* **PAGE EXCERPT**:
━━━━━━

# HDR SHOOTOUT#37



## JRE313 (May 9, 2012)

I hope you like cars. Here is the raw files look like.
Have Fun!









Raw File Download
DSC_0025.NEF (9,23 MB) - uploaded.to
DSC_0026.NEF (8,64 MB) - uploaded.to
DSC_0027.NEF (9,89 MB) - uploaded.to


----------



## Trever1t (May 9, 2012)

it only allows 1 DL per hour? I wanted to play!


----------



## JRE313 (May 9, 2012)

Trever1t said:


> it only allows 1 DL per hour? I wanted to play!


be patient, only 3 raws


----------



## Trever1t (May 9, 2012)

well, first time using Photomatix 4.2 and had problems with my usual workflow, ended up importing the NEFs directly.




DSC_0025_6_7_tonemapped by Trever1t, on Flickr


----------



## Bynx (May 9, 2012)

Trevor, you didnt address the guy walking by on the right. He is half there and half gone. You should have used the manual deghosting feature.


----------



## vipgraphx (May 10, 2012)

Man you need to pick another way of uploading. Use dropbox next time so much better. 3 hours to download the 3 files.......


----------



## vipgraphx (May 10, 2012)

Here is my go.....I did 3  darker one and bright one and a grungy fun one


*Darker*



charger 37 by VIPGraphX, on Flickr

*Brighter*



charger bright 37 by VIPGraphX, on Flickr

*Grungy fun*



charger fun 37 by VIPGraphX, on Flickr


----------



## Trever1t (May 10, 2012)

Bynx said:


> Trevor, you didnt address the guy walking by on the right. He is half there and half gone. You should have used the manual deghosting feature.



I need to stop editing late night  Never tried that feature before, I resubmitted above, better?


----------



## Bynx (May 10, 2012)

When I worked on the image Trevor I see that its actually 2 guys walking side by side.


----------



## grapnell (May 10, 2012)




----------



## Bynx (May 10, 2012)

I wish when you guys submit your pics you wouldnt do any cropping. The idea is to show how you process the image, not how sharp your scissors are. It just makes it easier to see the ins and outs of what you have done.


----------



## Trever1t (May 10, 2012)

Ahh, I wasn't sure about that and was going for the best composition  I'll re-edit tonight if I can find time.


----------



## vipgraphx (May 10, 2012)

*grapnell*

You really are a big fan of selective coloring hugh? I think in all your posts you have used it...its just not working dude...either go black and white or full color.


----------



## grapnell (May 10, 2012)

vipgraphx, how about giving me some useful critique.  If you don't like the style, fine, but give me some critique I can use.  Specifically, what is wrong with it?  What can I do to improve on my specific style?  There are people out there that like selective coloring by the way. 

And I'll critique yours.  Your coloring is off.  The entire image is too busy, and the car blends too much with the background.  I can't tell whether your image is focused on the car in the front, the red car to the left, the TV screen, or the people walking next to the green thing.  The orange inserts on the front headlights look hideous, and the blurry ceiling just stands out too much for me... Just not working for me.


----------



## Bynx (May 10, 2012)

Well Grapnell, selective coloring is ok. But the whole front end of your red car has no shape at all, its just a solid red.


----------



## grapnell (May 10, 2012)

Bynx said:


> Well Grapnell, selective coloring is ok. But the whole front end of your red car has no shape at all, its just a solid red.



Okay, here is my second try.  More shape on the front, and no selective coloring.

━━━━━━

* **PROVIDED RECORDS**:
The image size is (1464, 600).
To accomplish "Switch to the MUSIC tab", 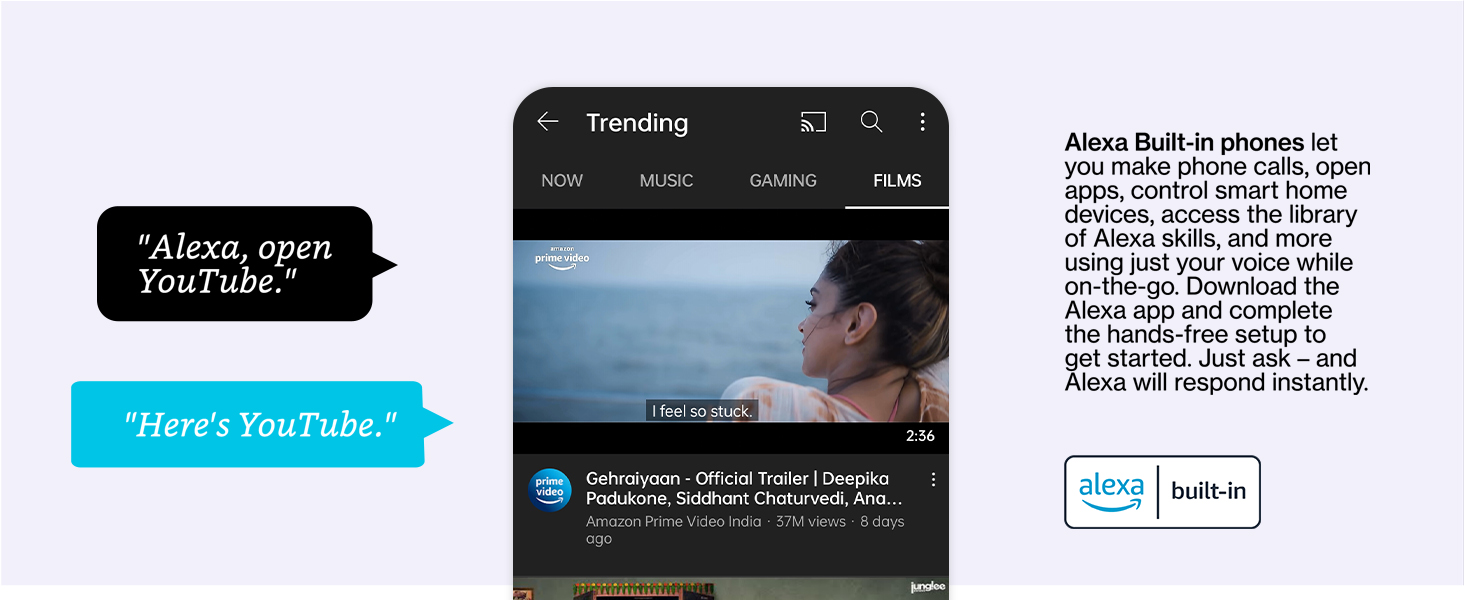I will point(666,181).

━━━━━━

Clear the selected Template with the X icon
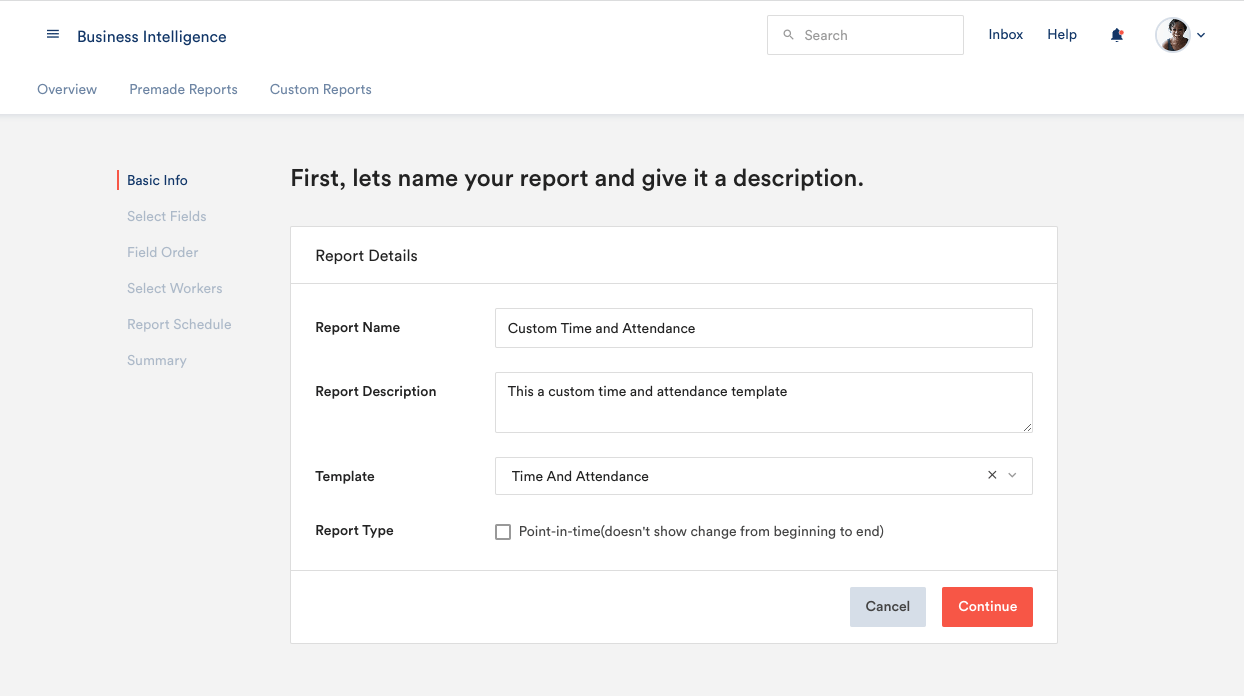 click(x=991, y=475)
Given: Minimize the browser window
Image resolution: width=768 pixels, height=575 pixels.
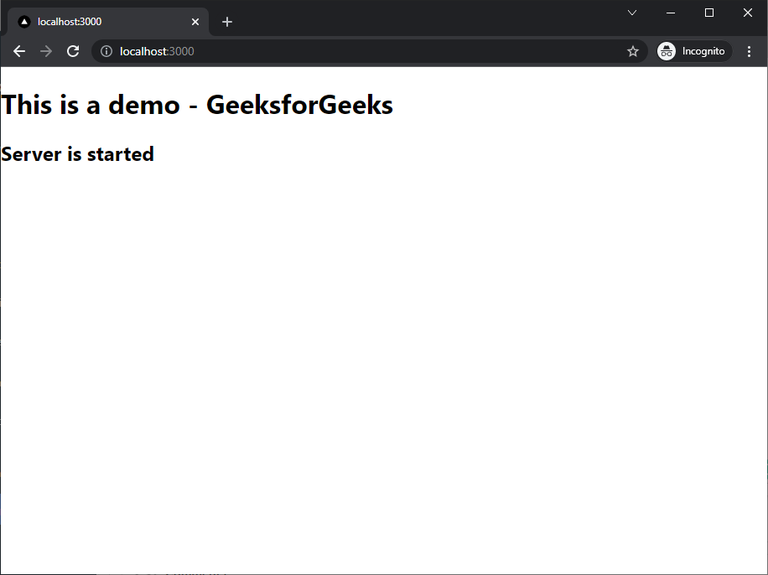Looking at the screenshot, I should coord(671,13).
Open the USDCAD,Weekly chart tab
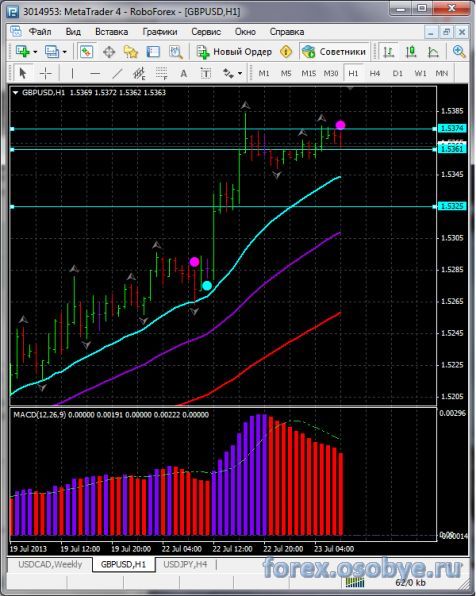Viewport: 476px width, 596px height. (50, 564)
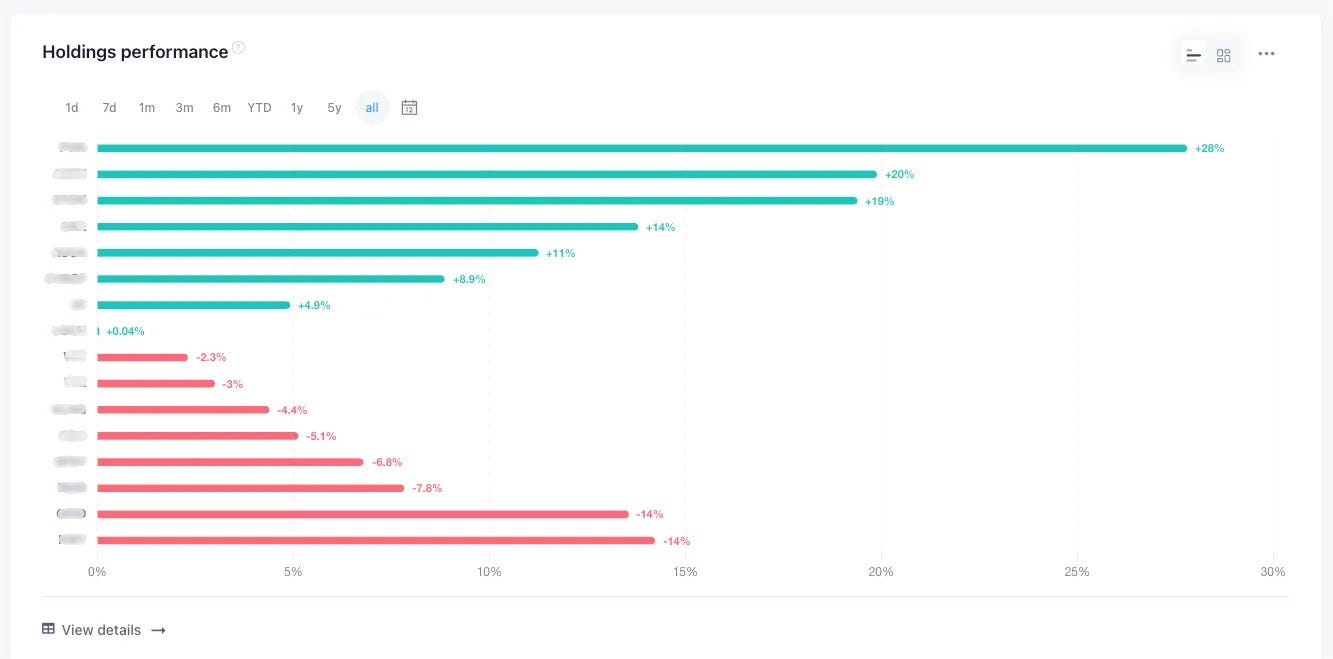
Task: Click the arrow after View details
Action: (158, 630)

━━━━━━

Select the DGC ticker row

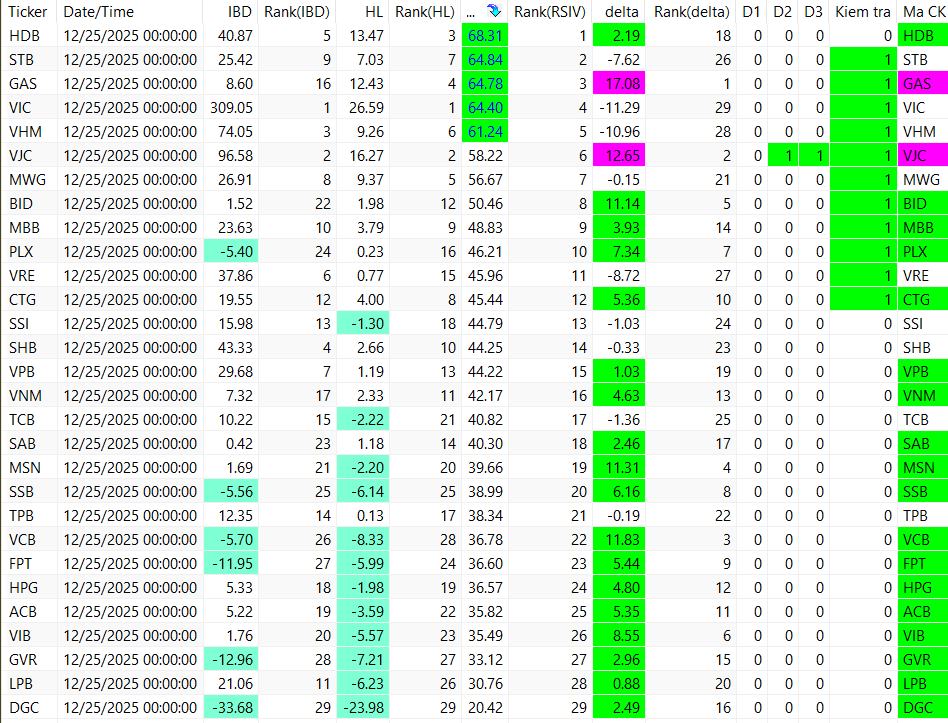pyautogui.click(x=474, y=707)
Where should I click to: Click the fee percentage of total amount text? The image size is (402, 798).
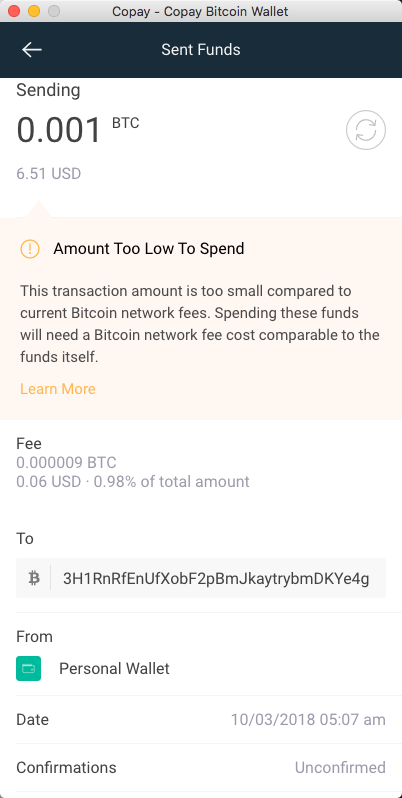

━━━━━━

* **REQUIRED ACTION**: From the HDR shootout thread, write out the part from "I wish when" to "can find time." again, swapping "cropping" for "trimming".

* **SOLUTION TO THIS TASK**:
I wish when you guys submit your pics you wouldnt do any trimming. The idea is to show how you process the image, not how sharp your scissors are. It just makes it easier to see the ins and outs of what you have done.


----------



## Trever1t (May 10, 2012)

Ahh, I wasn't sure about that and was going for the best composition  I'll re-edit tonight if I can find time.